El "¿?" podria ser un Flip-Flop R-S


----------



## kurtco (Oct 16, 2008)

ummm, fogonazo puedes explicarme mejor como harias tu el circuito? es que yo estuve pensandolo y creo que no es lo que busco, porque si pongo un flip-flop RS, no me sirve metiendo un pulso positivo en S, porque cada vez que le meto un pulso positivo a la salida me daria siempre el mismo valor, yo lo que necesito es que metiendole manualmente a la entrada pulsos positivos, a la salida me de un pulso positivo y en el siguiente pulso uno negativo, y asi sucesivamente

adjunto lo que seria la tabla de verdad y un diagrama de lo que yo necesito

gracias de antemano


----------



## Fogonazo (Oct 16, 2008)

Lo que buscas es lo que hace un FF (entre otras cosas), mira la tabla del JK, tu salida seria Q y tu entrada el Clock, se mantiene "Activo" durante 2 flancos ascendentes y consecutivos del clock, también es un divisor por 2

*"J"* y *"K"* a nivel 1
*"Set"* y *"Reset"* a nivel 0







http://es.wikipedia.org/wiki/Biestable


----------



## kurtco (Oct 16, 2008)

gracias tio jejeje


----------



## kurtco (Oct 16, 2008)

por ultimo, que antes se me olvido ponerlo, he estado mirando integrados que contengan flip-flops y he encontrado el "7470", tiene dos flip flop jk, de activacion por flanco.

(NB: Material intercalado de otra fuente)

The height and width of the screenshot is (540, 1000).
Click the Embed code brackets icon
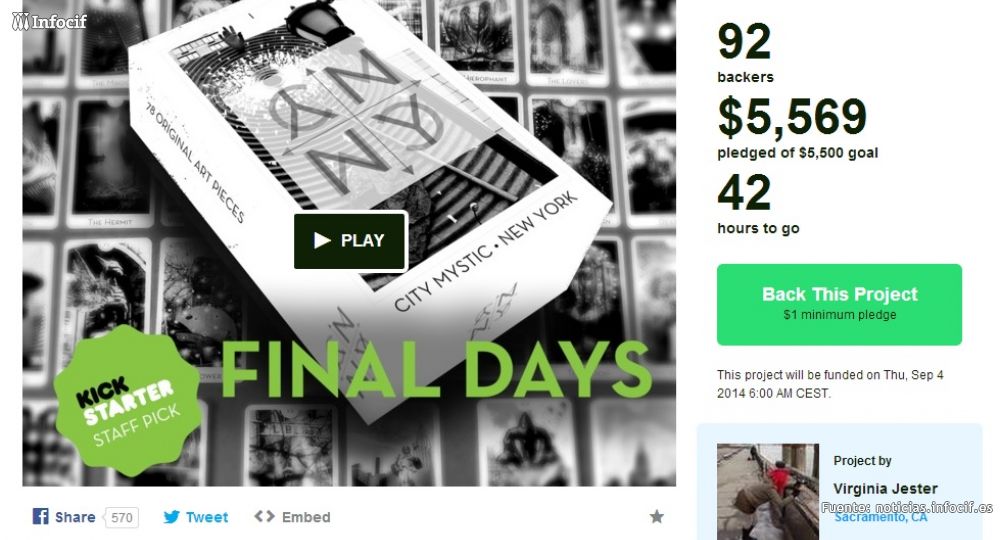pos(264,516)
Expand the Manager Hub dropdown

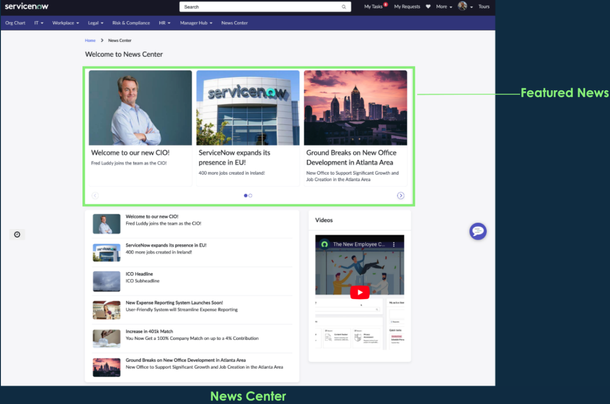[x=196, y=22]
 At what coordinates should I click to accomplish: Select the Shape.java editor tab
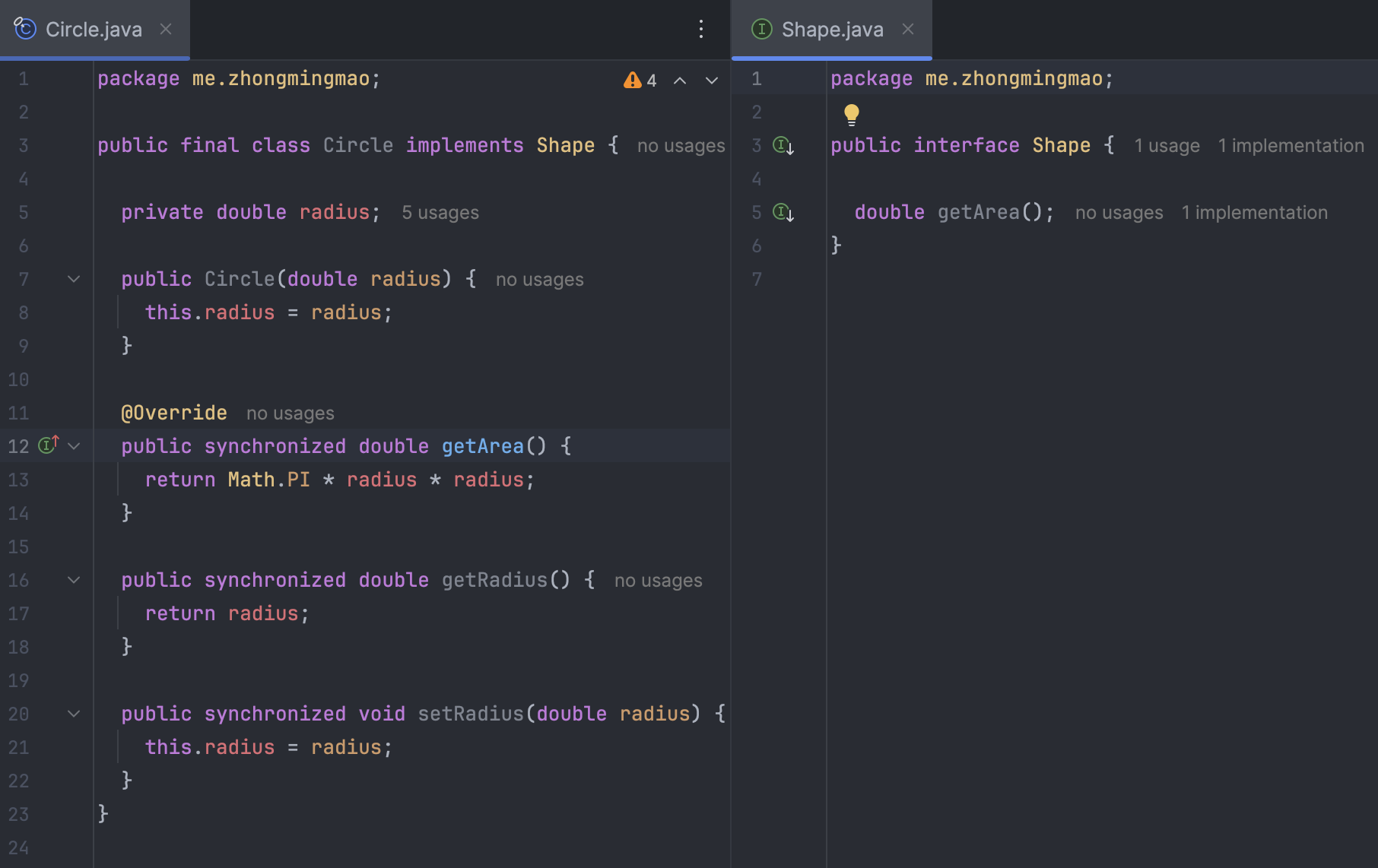(832, 30)
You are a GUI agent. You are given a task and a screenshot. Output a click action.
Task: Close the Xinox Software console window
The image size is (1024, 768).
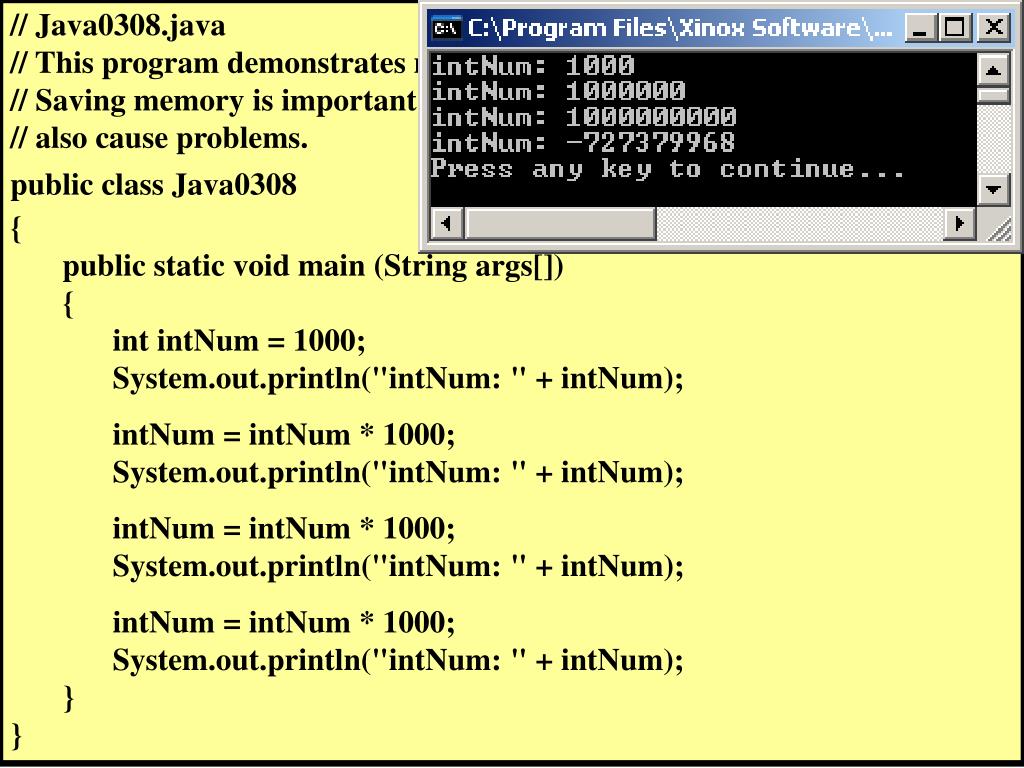coord(992,27)
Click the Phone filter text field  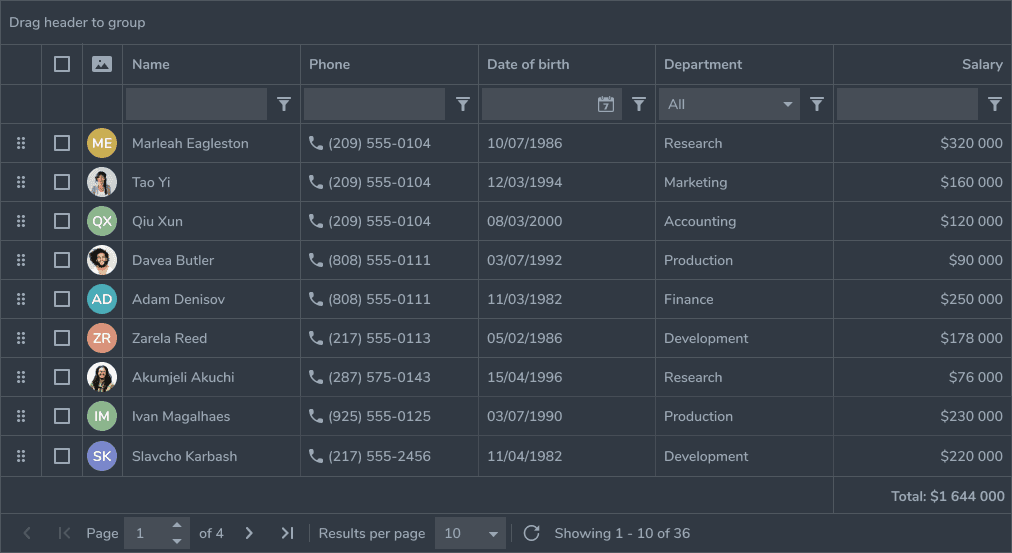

Me recomiendas alguno en especial, o con el "7470" me valdria? 

Que precio puede tener este integrado?

venga gracias por todo.


----------



## Fogonazo (Oct 16, 2008)

Si estas trabajando con lógica CMOS, sigue con lógica CMOS, por ejemplo CD4027.
Esto es cuestión de gustos, no habría ningún inconveniente en emplear el 7470, ojo con la tensión de alimentación, los TTL son de 5V y tu tienes 9V.

Precio: CD4027 U$ 0,30


----------



## kurtco (Oct 16, 2008)

ok, usare el CD4027.

muchas gracias por todo


----------